Effective at noon Thursday, June 24, all medium- and large-sized open fires are prohibited across the Prince George Fire Centre’s jurisdiction to help prevent human-caused wildfires and protect public safety.

Specifically this prohibits:

· Burning waste, slash or other material, whether piled or unpiled, that is larger than 0.5 metres in height or 0.5 metres in width.
· More than two piles of waste, slash or other burning, whether piled or unpiled, that are of any size.
· Stubble or grass burning over any area.
· Fireworks of any size or description.

The ban does not apply to cooking stoves that use gas, propane or briquettes, or to open fires, including campfires, that are a half-metre by a half-metre or smaller. Please ensure campfires are not lit or kept burning during windy conditions, that adequate tools, water and people are on hand to contain a fire and that fires are fully extinguished before leaving the area.

This prohibition covers all BC Parks, Crown and private lands, but does not apply within the boundaries of local governments that have forest fire prevention bylaws and are serviced by a fire department. Please check with civic authorities for any restrictions before lighting a fire.

Anyone contravening an open fire prohibition may be issued a ticket for $345, or, if convicted, be fined up to $100,000 and sentenced to one year in jail.

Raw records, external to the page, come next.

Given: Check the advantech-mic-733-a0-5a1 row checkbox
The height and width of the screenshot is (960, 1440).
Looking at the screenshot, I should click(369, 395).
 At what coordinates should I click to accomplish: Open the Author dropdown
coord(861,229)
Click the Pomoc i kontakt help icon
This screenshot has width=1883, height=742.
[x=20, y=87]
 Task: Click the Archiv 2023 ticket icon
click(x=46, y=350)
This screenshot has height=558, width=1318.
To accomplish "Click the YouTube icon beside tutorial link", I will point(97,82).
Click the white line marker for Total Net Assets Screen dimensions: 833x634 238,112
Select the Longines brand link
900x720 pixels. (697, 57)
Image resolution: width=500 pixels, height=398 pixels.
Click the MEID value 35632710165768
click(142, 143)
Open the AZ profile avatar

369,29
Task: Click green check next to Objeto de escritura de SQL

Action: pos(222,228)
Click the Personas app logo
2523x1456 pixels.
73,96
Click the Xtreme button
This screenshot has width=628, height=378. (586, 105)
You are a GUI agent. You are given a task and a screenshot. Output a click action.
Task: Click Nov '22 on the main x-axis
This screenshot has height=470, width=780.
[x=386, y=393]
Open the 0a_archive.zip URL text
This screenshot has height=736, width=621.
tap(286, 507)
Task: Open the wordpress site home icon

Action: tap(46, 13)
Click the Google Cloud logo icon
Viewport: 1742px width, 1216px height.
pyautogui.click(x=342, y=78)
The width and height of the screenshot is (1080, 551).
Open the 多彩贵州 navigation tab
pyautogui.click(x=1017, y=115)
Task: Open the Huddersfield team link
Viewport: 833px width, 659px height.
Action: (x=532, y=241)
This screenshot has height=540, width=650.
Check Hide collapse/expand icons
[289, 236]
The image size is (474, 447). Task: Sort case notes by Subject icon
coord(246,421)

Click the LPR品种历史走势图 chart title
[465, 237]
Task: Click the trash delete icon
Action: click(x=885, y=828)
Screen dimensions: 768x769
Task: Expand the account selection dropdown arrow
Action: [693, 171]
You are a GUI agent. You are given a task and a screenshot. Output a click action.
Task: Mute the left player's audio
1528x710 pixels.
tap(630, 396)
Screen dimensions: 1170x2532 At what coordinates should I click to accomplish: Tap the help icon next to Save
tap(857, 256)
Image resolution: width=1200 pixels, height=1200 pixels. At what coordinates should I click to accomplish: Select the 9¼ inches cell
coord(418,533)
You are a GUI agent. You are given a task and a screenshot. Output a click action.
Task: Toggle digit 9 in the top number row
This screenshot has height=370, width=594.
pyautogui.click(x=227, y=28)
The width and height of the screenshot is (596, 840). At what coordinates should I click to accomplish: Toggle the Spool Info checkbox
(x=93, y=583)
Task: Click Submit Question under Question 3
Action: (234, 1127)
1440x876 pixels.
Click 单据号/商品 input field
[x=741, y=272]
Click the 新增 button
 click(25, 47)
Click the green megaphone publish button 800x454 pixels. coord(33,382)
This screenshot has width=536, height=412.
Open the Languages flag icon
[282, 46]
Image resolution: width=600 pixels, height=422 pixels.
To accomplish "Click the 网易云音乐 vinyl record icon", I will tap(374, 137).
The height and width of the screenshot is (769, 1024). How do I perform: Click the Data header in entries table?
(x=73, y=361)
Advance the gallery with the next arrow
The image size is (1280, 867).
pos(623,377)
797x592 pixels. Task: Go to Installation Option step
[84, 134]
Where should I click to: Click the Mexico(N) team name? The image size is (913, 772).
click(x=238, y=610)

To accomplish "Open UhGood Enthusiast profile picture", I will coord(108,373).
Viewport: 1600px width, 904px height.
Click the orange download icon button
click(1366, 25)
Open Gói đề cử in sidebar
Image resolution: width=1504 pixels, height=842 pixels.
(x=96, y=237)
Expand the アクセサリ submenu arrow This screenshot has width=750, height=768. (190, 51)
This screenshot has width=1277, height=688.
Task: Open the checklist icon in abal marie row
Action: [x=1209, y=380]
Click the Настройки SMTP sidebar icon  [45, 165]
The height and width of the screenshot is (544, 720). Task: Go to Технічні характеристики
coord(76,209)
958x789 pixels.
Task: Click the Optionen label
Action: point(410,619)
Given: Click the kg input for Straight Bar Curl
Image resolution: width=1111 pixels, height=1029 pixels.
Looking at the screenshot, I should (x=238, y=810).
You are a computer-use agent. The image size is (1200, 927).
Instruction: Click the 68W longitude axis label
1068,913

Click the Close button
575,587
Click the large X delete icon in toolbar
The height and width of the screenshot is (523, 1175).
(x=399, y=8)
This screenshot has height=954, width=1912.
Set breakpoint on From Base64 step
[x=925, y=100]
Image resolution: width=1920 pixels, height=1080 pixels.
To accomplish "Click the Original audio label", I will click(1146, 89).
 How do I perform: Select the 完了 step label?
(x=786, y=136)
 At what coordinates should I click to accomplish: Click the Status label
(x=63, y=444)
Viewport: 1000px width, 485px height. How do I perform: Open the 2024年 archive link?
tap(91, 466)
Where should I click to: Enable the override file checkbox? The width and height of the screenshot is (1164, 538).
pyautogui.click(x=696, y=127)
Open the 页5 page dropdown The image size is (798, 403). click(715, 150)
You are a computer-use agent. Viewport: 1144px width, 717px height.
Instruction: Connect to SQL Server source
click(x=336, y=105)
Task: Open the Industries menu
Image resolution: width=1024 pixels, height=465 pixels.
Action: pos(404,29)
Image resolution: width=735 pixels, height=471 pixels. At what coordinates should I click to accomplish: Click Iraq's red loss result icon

If the contravention causes or contributes to a wildfire, the person may be subject to a penalty of up to $10,000 and be ordered to pay all firefighting and associated costs.

The Prince George Fire Centre is currently experiencing dry conditions and elevated fire hazard. Human-caused wildfires continue to draw resources away from unpreventable wildfires caused by lightning.

The Prince George Fire Centre covers the area from the Yukon and Northwest Territories in the north to Tweedsmuir Provincial Park, Cottonwood River and Robson Valley in the south; and from the Alberta border in the east to the Skeena Mountains in the west.